Patterns of epibiont coverage are potentially useful tools in the determination of modern and ancient sedimentation rates as well as life habits of host organisms. A study was conducted to characterize patterns of epibiont settlement in various tropical environments and substrate types. Settling plates of clean aragonite shell were placed in six carbonate environments (beach, grass bed, bioturbated sand flat, back reef, forereef, and muddy bay) on St. Croix to document successional trends and timing of infestation by preservable, calcareous epibionts. Coralline algae were first to settle on freshly exposed substrate (within one week), followed by the foraminiferan Planorbulina and serpulid/spirorbid worm tubes. This successional order of epibiont encrustation is proposed as a measure of the length of time a shell has been exposed.
The results of this experiment were compared to epibiont patterns on naturally occurring substrates from the same environments. Because the study areas were from essentially the same reef-lagoon system, all sites were exposed to a common pool of encrusting organisms. Of primary interest were differences in encrustation on 1) varying host species, 2) rough- vs. smooth-shell surfaces, 3) infaunal vs. epifaunal shells, 4) substrates of different size, and 5) gastropods vs. bivalves. In addition, the preservability of these patterns was examined on mollusks sampled within Holocene reef cores from St. Croix.

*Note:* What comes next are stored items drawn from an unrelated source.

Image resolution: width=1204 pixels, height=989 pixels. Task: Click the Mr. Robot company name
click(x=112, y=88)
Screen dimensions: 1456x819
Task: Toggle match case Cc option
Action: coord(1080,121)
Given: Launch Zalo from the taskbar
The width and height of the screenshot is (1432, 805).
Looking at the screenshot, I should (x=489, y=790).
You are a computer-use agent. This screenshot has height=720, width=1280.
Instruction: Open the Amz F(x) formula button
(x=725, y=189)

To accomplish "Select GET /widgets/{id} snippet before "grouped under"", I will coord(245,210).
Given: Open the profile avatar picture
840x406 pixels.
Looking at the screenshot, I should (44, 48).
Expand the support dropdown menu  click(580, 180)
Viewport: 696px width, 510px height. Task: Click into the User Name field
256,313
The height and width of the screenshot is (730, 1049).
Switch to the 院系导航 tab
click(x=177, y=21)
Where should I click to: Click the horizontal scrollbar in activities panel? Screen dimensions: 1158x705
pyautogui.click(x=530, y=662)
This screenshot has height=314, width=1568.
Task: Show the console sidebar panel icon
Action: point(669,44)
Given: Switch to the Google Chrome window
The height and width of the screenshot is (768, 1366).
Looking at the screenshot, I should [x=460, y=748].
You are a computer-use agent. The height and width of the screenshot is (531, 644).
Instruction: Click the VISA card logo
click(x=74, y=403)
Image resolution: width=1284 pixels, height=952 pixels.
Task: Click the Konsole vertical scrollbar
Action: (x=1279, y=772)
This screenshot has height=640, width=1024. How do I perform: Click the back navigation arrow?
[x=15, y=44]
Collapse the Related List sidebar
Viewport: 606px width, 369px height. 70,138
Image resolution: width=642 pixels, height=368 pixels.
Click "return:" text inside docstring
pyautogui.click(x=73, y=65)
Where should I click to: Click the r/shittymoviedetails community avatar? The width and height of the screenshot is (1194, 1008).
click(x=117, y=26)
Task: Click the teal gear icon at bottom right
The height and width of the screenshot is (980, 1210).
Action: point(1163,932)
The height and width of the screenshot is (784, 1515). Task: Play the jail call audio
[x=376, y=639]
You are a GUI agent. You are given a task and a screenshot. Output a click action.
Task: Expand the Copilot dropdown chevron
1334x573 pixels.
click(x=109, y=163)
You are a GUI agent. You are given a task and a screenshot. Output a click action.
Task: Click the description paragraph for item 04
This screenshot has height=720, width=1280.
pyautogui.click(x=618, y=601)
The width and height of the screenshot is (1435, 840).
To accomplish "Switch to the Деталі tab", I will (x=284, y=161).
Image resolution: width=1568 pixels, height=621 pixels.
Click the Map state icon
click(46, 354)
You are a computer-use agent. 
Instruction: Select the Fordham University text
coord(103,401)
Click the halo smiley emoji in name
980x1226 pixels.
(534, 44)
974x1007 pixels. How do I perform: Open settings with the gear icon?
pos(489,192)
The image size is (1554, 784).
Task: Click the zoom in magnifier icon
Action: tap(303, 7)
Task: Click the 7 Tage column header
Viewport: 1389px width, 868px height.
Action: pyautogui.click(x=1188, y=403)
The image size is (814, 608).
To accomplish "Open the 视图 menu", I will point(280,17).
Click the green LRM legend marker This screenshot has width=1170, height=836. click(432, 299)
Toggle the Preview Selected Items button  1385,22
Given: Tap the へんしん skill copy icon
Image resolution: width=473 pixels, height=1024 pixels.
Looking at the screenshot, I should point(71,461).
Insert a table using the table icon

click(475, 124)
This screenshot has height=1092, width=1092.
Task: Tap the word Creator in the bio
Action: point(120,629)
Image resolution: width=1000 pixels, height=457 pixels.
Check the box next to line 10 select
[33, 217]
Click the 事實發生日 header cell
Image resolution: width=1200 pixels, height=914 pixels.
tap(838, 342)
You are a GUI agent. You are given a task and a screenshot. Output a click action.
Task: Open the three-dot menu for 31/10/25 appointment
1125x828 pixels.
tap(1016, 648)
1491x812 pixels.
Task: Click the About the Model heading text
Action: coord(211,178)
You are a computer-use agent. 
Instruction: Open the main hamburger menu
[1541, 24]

Few preferences of epibionts for given shell-host species were noted. However, in lagoon grass-bed areas, epifaunal gastropods consistently showed greater coverage by late-stage encrusters than did infaunal bivalves. Within any environment, epibionts preferentially settled on rough substrates over smooth (e.g. heavily ribbed Codakia were more encrusted than smooth Tellina). Also, bivalve interiors were less encrusted than exteriors. While neither the interior nor exterior of these infaunal bivalves is likely to be encrusted during life, the interior of both species remained less encrusted, perhaps controlled by the smooth nature of the shell interior.
Differences in both the abundance and diversity of epibiont faunas were noted between substrates of different size. Epibiont faunas from mollusk shells smaller than 8 cm had fewer epibiont species than did coral substrates at least 15 cm across. The foram Gypsina, a white sheet-like encruster, and several species of bryozoa, all late-stage encrusters, were more successful on larger substrates from the same environments. This may be controlled by the successional patterns described above. Larger substrates were presumably exposed longer and thus acquired a higher diversity of encrusting species, thereby allowing some encrusters to spread over more area. Size differences exerted more control on epibiont coverage than did substrate type (i.e. coral vs. mollusk). The primary control of epibiont coverage, therefore, was the length of time a shell was exposed. Substrate-selective patterns were not as great as those occurring between environments.
Shells recovered from reef cores looked very much like those described from the reef surface. The occurrence of mollusk remains throughout the cores, along with a 5700±70 ybp radiocarbon date from a Chione valve from the bottom of one core, indicates that these are not simply recent shells that have fallen into the reef interior. Therefore, epibiont coverage has high potential for being preserved on shells caught up in the accreting reef.